Full Name & Status: Hoya carnosa ‘Krinkle 8 Variegata’ is the Accepted and Established name for a unique cultivar.
Categories: Selected Mutation, (V), Legal Variety (exp.)
Synonyms: Hoya carnosa ‘Krinkle 8 Variegated’ Hoya carnosa ‘Variegated Krinkle 8’
Name Background: This name is held today in the United States Patent and Trademark Office with the fully described cultivar in Plant Patent 4,199 from January 24, 1978. It is tied to many print materials both before and since that date. The name is based on the cultivar this one derived from + description in latin so would not be acceptable if it had not been maintained by a statutory registry.
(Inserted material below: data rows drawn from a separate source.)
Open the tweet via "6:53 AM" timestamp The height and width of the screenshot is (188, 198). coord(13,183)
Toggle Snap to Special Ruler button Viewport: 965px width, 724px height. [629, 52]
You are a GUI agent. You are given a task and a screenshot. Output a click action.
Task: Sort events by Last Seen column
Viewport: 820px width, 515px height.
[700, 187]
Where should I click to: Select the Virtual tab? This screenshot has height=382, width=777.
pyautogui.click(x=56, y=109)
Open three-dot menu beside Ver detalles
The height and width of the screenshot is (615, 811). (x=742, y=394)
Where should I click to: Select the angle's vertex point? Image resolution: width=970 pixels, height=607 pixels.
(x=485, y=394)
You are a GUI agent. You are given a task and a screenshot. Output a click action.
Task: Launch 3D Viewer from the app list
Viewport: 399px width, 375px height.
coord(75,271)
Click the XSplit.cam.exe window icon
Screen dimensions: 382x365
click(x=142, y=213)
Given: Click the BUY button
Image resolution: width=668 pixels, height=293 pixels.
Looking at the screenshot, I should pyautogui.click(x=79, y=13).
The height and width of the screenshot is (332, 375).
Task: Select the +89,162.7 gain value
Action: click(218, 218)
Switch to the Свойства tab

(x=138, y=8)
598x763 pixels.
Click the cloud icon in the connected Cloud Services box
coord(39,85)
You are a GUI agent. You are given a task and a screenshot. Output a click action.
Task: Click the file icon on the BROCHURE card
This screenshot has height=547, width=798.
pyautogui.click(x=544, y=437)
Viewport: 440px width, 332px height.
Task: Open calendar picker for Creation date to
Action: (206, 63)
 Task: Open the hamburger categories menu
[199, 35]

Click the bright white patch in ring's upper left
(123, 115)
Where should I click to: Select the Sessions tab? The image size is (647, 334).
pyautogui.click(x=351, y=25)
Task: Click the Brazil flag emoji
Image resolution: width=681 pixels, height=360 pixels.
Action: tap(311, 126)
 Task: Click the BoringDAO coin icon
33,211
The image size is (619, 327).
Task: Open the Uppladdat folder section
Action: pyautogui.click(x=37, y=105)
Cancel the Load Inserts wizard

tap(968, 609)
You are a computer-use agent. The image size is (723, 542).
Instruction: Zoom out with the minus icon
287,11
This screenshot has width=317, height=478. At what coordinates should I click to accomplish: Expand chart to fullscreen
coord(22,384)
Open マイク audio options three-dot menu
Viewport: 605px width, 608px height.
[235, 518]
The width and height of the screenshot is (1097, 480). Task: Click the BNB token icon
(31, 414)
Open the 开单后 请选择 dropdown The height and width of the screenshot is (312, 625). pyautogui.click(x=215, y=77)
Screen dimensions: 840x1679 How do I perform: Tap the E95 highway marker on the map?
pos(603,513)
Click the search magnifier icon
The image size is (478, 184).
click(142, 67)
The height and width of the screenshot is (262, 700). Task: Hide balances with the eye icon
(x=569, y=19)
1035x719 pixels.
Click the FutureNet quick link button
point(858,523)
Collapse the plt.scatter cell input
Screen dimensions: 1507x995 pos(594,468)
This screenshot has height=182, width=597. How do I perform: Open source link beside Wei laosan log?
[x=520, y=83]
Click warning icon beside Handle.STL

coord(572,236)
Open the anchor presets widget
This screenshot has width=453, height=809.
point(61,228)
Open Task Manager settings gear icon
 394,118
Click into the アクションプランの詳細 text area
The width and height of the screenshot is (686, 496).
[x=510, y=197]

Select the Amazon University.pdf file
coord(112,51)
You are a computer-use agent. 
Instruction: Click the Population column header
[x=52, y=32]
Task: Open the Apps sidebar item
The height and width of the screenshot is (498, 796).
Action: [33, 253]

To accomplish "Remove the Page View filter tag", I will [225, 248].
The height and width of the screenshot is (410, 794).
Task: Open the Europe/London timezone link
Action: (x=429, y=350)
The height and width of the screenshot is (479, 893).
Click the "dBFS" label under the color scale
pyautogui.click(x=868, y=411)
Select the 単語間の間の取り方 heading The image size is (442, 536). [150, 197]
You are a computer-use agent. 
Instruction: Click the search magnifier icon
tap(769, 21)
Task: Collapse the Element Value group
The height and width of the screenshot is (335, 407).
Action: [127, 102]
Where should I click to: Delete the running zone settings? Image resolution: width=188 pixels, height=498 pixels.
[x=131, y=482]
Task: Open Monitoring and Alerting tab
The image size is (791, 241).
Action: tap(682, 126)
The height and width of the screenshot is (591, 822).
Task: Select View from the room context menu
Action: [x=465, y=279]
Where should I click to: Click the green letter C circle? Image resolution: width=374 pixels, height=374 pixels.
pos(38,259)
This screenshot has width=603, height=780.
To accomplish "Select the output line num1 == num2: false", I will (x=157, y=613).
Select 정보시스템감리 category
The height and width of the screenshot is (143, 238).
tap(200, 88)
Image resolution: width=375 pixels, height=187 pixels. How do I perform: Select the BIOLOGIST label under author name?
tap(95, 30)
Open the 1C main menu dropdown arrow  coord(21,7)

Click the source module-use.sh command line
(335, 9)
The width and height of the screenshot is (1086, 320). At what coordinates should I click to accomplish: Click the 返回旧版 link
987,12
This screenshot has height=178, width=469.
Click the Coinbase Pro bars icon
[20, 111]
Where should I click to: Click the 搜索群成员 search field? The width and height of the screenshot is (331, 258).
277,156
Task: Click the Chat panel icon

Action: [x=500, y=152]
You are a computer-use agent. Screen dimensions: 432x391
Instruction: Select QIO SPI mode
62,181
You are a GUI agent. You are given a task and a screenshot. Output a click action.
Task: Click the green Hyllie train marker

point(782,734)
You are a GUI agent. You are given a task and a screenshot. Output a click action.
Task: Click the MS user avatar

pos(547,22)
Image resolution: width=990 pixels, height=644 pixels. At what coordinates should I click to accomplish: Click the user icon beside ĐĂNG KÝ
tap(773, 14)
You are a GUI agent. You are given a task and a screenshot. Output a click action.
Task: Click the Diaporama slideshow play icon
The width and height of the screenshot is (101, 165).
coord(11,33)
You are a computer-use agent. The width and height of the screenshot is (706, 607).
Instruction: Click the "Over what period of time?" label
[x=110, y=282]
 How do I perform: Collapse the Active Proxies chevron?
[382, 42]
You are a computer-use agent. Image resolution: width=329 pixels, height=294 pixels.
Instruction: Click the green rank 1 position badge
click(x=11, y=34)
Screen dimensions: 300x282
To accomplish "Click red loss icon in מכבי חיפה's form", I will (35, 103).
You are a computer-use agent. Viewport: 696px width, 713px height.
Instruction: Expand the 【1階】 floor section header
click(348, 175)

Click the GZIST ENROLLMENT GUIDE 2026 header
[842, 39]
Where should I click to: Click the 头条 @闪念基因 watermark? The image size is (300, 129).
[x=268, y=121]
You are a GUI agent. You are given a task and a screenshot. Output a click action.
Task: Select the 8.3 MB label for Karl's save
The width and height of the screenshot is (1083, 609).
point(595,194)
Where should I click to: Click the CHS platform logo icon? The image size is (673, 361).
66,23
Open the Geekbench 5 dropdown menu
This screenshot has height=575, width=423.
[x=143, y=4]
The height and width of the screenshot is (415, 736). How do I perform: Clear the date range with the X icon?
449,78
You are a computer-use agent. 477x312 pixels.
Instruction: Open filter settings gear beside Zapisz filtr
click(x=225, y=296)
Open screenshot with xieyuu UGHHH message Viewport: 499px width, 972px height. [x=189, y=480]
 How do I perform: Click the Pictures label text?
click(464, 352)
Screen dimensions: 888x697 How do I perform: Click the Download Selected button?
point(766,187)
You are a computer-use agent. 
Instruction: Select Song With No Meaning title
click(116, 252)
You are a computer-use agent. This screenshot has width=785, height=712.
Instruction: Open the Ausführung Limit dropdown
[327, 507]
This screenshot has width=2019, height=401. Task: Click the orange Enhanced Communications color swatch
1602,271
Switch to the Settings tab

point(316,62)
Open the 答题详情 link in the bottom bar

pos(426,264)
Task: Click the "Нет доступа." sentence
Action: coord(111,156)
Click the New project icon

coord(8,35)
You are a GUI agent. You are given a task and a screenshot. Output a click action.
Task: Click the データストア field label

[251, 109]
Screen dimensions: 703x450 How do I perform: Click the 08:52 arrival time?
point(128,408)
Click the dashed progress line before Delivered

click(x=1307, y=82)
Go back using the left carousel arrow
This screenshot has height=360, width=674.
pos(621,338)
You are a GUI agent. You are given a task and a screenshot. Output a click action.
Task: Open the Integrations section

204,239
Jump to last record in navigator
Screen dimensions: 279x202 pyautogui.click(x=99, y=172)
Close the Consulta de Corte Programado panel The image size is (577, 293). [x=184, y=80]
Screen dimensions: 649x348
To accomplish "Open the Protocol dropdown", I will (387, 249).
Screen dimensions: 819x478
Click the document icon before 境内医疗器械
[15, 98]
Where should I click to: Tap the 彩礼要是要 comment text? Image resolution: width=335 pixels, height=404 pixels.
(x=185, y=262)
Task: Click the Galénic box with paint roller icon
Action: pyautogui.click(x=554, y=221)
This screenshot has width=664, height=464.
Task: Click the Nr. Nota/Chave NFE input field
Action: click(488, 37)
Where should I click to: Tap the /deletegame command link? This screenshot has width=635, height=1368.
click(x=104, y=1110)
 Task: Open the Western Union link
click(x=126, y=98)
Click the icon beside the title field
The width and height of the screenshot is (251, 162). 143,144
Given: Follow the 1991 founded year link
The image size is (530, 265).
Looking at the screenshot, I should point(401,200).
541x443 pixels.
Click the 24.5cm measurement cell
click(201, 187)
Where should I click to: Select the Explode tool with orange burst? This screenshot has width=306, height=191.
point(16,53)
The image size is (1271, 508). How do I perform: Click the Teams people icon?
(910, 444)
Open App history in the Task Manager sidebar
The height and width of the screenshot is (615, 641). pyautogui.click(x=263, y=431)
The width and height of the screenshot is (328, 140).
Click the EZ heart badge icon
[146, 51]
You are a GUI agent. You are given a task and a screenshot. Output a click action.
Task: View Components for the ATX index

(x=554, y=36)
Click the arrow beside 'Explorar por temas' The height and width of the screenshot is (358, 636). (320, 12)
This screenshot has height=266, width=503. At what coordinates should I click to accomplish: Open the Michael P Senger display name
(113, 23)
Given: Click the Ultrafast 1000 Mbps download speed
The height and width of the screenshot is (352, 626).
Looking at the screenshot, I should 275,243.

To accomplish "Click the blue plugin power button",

Originator: Barnell L. Cobia & Stephen H. Griffith ..These two appear in here many times. Barnell is the founder of B.L.Cobia, Inc, and originator of several of the most famous Hoyas we still grow today. Stephen H.Griffith was the B.L.Cobia,Inc. Director of Operations and was involved in their sport mutation development program.
Description: The cultivar is well and fully described in the patent. These are highlights and excerpts only. Hoya carnosa ‘Krinkle 8 Variegata’ is alike ‘Krinkle 8’, but with outside-margin variegation.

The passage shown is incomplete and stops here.